Energy Minister Chris Bowen has done the unspeakable and emphasised Labor's dedication towards fixing the climate crisis, writes Sophie Vorrath.

ALL IT TOOK was one throw-away line:

“Next year, using the current market prices, tariffs are going up a minimum 35 per cent.”

So said Alinta Energy chief executive Jeff Dimery in a panel discussion on the state of the energy market at the AFR Climate and Energy Summit in Sydney on Monday.

And despite the AFR itself reporting that there was “disagreement” on this particular point from the respective bosses at Origin Energy and EnergyAustralia, Dimery’s declaration has been taken as gospel and repeated countless times across all forms of media, no doubt pushing public concern over power prices to a new high.

So it was a relief to hear Federal Energy Minister Chris Bowen on ABC’s 7.30, standing his party’s ground – insufficient though it may be, in many parts, on climate – and steeled for the inevitable barrage of questions about Labor’s election promise to cut household energy bills.

In an interview with 7.30 host Sarah Ferguson, Bowen stuck doggedly to the message that “to reduce power prices, to get emissions down, actually the same levers achieve both things”.

And when asked if Dimery’s declaration had served as a reality check on the Albanese Government’s ambition for transition to renewables, Bowen did the previously unthinkable in Australian politics and invoked the C-word.

He said:

We have eight years, 86 months, between now and 2030, to get emissions down because that’s the key decade in terms of holding the world as close as possible to 1.5 degrees.


I know you’re talking about energy prices but let’s not forget about the very important international challenge of climate change.

And then:

“But at the same time, of course, getting more renewables is the best way – in fact, the only way – to provide any possibility of getting downward pressure on energy prices.”

It was, at least to this jaded reporter, a reassuring word to hear, in amongst all the talk of war, inflation, cost of living and devastating natural disaster after devastating natural disaster.

Of course, energy prices should not be where they are now in Australia and the prospect of them rising further is indeed a huge concern, particularly for the vulnerable members of our society and energy-hungry businesses.
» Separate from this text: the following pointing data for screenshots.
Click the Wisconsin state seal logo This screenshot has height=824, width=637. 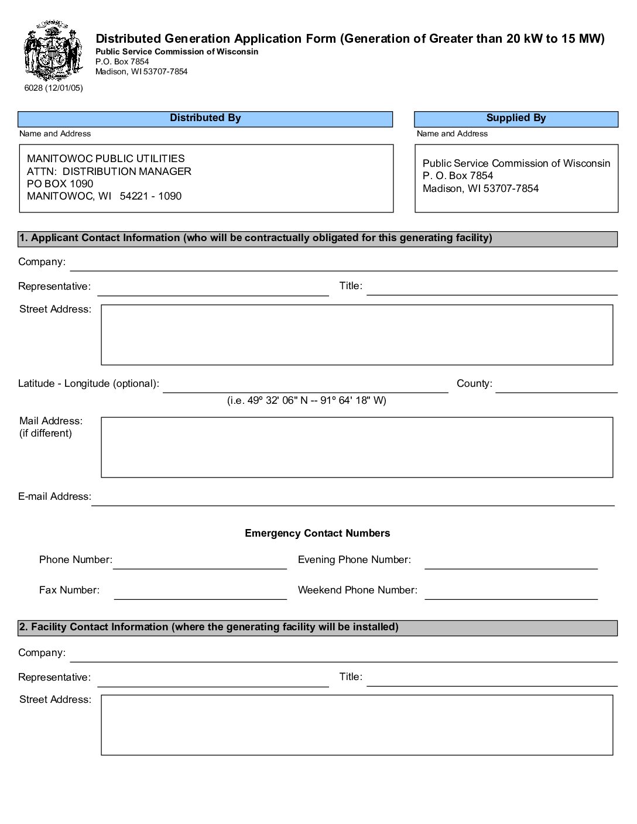pos(52,51)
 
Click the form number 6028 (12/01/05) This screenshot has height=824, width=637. pos(53,88)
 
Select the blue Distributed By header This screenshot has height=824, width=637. pos(205,118)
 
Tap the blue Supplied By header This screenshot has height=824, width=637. pos(516,118)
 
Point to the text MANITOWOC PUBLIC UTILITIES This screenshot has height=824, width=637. pos(105,159)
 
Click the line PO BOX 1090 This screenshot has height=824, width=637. pos(60,184)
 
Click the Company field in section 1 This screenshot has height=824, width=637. pos(344,264)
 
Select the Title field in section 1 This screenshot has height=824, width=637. pos(492,289)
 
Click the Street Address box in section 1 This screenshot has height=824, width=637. pos(357,335)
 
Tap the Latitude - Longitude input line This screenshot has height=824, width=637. pos(305,386)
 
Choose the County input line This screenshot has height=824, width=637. pos(556,386)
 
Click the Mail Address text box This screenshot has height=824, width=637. pos(357,447)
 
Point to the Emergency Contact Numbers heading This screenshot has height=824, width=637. pos(317,533)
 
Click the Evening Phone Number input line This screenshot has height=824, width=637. pos(511,562)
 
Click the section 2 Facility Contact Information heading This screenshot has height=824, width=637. pos(209,627)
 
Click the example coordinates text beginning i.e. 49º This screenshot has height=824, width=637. pos(307,400)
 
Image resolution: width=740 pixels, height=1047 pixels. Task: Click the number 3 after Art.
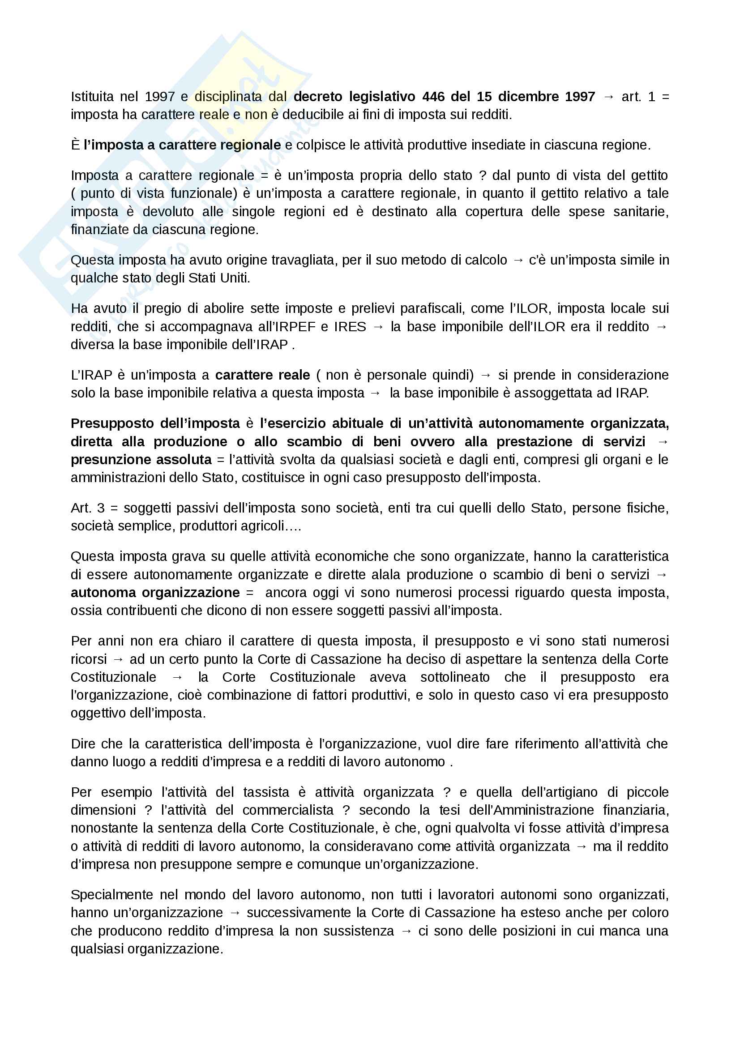tap(101, 508)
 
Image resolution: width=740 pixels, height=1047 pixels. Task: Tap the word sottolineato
tap(454, 677)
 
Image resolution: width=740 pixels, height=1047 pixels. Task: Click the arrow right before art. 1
tap(608, 97)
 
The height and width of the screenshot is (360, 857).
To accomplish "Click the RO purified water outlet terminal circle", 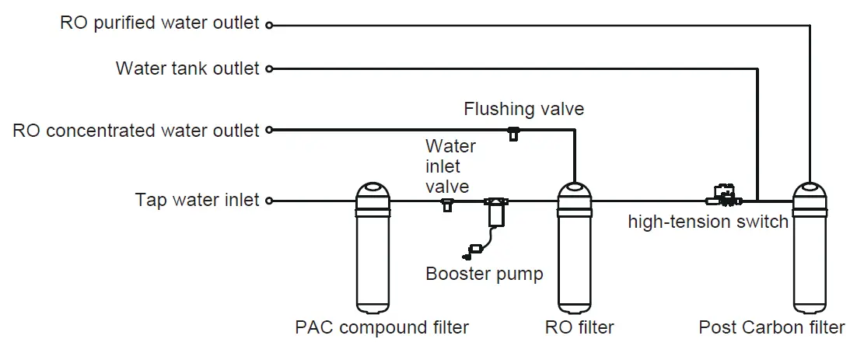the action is pyautogui.click(x=269, y=25).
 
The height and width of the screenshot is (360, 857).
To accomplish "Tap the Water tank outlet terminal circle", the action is pyautogui.click(x=269, y=69).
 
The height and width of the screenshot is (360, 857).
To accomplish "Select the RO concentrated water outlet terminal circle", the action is pyautogui.click(x=269, y=130).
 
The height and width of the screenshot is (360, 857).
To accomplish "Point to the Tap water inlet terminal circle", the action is pyautogui.click(x=269, y=201).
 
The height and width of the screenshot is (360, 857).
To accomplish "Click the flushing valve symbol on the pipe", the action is pyautogui.click(x=513, y=133).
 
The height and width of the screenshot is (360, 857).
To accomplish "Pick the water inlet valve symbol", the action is pyautogui.click(x=448, y=204).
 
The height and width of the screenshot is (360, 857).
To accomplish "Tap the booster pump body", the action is pyautogui.click(x=496, y=212).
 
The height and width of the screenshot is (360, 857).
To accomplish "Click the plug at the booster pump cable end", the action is pyautogui.click(x=472, y=252).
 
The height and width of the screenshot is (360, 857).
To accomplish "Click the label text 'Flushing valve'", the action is pyautogui.click(x=523, y=109).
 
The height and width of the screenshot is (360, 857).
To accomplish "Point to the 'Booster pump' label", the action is pyautogui.click(x=484, y=273).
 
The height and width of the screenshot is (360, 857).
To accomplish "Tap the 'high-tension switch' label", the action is pyautogui.click(x=708, y=222).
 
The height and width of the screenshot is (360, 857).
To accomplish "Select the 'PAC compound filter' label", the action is pyautogui.click(x=382, y=327).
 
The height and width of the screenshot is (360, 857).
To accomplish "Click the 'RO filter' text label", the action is pyautogui.click(x=579, y=327).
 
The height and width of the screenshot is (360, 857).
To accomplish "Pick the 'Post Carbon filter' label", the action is pyautogui.click(x=771, y=327).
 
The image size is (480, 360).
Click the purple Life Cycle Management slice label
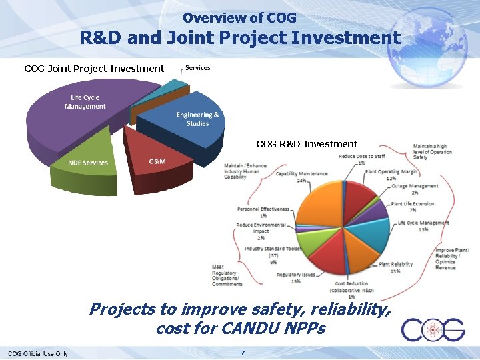(x=85, y=102)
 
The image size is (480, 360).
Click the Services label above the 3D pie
(x=197, y=68)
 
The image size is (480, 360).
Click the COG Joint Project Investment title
(x=94, y=68)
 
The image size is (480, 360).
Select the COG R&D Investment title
(x=307, y=144)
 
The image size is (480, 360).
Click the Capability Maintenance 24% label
(x=302, y=177)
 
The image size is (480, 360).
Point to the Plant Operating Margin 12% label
(x=391, y=175)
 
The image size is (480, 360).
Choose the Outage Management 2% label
(x=414, y=189)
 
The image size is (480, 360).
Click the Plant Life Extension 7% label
(x=413, y=207)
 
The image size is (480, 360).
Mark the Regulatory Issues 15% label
(x=296, y=277)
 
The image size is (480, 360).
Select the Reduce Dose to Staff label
(x=361, y=159)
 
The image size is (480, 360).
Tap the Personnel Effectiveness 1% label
(x=263, y=212)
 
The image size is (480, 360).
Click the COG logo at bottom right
(x=433, y=330)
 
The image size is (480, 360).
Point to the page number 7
(x=243, y=352)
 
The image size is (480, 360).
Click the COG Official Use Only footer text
(x=38, y=353)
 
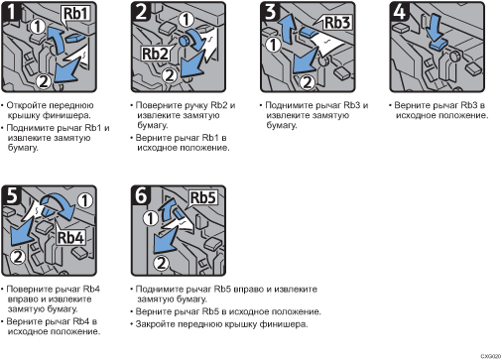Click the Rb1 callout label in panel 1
[x=76, y=14]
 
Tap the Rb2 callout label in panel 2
[x=155, y=54]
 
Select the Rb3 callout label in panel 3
[x=337, y=23]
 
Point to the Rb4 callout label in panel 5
[x=70, y=238]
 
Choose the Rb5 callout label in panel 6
[x=203, y=197]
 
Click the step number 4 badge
[x=400, y=12]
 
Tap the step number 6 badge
[x=141, y=195]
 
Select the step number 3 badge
[x=271, y=12]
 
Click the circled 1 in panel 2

Measures will be needed to help these people and businesses, no doubt. But now is not the time to question where Australia’s energy market is headed.

Particularly considering, as Jemma Green writes on RenewEconomy, the energy crisis is to a large extent a crisis of the existing market’s own making:

Even if the conflict in Ukraine subsides and some of the pressures on costs reduce, there is still a need to change.


There is a growing sense that a more radical re-conception of the entire system is needed.


This involves a complete re-think and indeed a reversal of everything of the old system.

And that’s just in terms of the cheap and reliable supply of energy.

But as Bowen has said – and hopefully keeps saying – how good is it that this very same energy transition will help save the planet, too?